With youth unemployment figures at their highest level in 17 years, the Government faces a monumental challenge in getting people back to work. In addressing that crisis, it has chosen to import the same model of ‘Workfare’ attempted previously in the United States. Before setting up the array of schemes that Public Interest Lawyers is now challenging, the Department for Work and Pensions commissioned expert research that examined Workfare in the USA, Canada and Australia. Two of its main conclusions ought to have put the brakes on the political temptation to get the proles working, pay or no pay:
‘There is little evidence that workfare increases the likelihood of finding work. It can even reduce employment chances by limiting the time available for job search and by failing to provide the skills and experience valued by employers’; and ‘Workfare is least effective in getting people into jobs in weak labour markets where unemployment is high.’
Yet, the Secretary of State for Work and Pensions has created the UK’s own Workfare programme in the weakest labour market since 1996, without the required prescription of what the schemes entail or those to whom they apply, either within the Regulations or any published policy.
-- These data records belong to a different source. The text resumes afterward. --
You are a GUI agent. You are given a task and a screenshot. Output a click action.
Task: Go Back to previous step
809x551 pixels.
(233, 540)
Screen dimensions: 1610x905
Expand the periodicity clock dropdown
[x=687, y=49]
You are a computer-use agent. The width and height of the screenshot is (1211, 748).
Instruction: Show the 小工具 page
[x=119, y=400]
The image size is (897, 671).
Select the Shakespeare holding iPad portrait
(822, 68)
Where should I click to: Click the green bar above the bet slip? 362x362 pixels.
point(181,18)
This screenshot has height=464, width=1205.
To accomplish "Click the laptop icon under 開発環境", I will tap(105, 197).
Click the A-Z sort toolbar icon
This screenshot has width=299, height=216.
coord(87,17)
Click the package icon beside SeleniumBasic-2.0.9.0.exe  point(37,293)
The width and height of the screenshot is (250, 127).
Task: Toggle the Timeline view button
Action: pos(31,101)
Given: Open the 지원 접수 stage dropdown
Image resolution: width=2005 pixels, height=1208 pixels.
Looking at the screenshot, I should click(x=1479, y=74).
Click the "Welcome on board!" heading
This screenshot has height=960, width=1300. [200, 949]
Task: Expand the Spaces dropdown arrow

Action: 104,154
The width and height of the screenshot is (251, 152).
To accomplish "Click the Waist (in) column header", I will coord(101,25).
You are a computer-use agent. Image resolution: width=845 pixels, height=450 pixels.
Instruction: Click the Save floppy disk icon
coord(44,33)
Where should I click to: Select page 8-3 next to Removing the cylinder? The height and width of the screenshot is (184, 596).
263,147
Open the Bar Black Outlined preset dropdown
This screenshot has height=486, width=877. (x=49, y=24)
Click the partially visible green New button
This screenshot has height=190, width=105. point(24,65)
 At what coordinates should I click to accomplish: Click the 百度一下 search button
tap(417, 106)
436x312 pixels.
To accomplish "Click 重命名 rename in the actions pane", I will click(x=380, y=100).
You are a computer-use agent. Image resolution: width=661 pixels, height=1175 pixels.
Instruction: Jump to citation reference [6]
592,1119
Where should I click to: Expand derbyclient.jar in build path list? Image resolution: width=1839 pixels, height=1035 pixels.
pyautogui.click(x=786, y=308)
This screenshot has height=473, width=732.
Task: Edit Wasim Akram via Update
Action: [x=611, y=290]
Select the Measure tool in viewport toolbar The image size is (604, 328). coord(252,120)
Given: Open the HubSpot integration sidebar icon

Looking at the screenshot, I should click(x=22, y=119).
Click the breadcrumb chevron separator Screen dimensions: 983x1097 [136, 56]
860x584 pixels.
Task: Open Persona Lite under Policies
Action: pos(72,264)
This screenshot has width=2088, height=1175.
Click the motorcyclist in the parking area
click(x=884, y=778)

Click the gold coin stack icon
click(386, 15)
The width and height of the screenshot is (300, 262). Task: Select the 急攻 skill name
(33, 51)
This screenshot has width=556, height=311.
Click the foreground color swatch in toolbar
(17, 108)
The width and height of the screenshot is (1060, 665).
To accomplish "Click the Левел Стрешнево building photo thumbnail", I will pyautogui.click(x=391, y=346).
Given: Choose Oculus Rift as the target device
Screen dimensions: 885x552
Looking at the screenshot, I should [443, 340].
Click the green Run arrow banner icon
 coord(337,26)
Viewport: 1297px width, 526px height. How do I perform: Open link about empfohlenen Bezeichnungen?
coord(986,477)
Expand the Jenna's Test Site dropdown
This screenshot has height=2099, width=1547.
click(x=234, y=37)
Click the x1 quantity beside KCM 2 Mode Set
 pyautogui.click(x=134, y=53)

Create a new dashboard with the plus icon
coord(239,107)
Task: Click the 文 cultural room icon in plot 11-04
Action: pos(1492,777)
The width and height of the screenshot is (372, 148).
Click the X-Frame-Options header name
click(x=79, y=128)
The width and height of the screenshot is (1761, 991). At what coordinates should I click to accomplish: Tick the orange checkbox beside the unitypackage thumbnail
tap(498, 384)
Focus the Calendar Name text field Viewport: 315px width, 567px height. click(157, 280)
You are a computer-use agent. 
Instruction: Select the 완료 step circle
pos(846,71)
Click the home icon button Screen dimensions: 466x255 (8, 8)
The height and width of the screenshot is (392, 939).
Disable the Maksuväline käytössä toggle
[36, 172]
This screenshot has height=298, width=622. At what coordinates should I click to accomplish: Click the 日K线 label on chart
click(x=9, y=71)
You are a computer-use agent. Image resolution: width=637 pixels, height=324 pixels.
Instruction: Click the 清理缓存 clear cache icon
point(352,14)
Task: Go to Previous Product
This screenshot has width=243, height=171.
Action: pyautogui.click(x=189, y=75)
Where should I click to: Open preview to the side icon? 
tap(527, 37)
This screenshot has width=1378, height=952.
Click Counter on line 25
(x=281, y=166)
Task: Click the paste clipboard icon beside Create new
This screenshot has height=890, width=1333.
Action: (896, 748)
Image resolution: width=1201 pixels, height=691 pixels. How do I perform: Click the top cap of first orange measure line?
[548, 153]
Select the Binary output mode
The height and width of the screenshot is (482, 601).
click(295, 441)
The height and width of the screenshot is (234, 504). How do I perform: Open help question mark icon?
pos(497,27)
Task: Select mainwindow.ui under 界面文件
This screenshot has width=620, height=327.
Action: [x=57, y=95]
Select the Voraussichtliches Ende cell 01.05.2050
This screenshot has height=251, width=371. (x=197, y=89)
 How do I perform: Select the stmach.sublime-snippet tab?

As such, he has arguably exceeded his powers under the Jobseekers Act 1995, granting near omnipotence to the Jobcentre Plus adviser, who is henceforth empowered to determine what is good for the Jobseeker, even if it means what is arguably ‘forced or compulsory labour’ under the European Convention on Human Rights.
Notwithstanding the lack of clear criteria or guidance, what we do know is that these schemes are not for the maligned ‘somethingfor- nothing’ generation of unemployed not complying with their jobseeking conditions – the DWP is clear that such individuals must continue to receive the appropriate sanction of JSA withdrawal and are ineligible for these schemes. Yet, no one seems to have told the Employment Minister this: ‘It is a nonsense to suggest we should just be leaving them on benefits without making a real effort to find work.’
In fact, Cait would welcome paid work at Poundland or anywhere else that would afford her the luxury of living off more than £53 per week. Her experience, however, suggests that coercive schemes that require people to carry out work over which they have no choice and for which they are not remunerated is unlikely to bring an end to their unemployment.
Cait Reilly hopes to make the Government think again and work with young unemployed people, who perhaps ought to be seen as victims rather than culprits of the financial crisis. An approach that instead empowers and equips them, tailored to draw upon their skills and plug their skills gaps, might ensure that they not only enter the paid job market but stay there.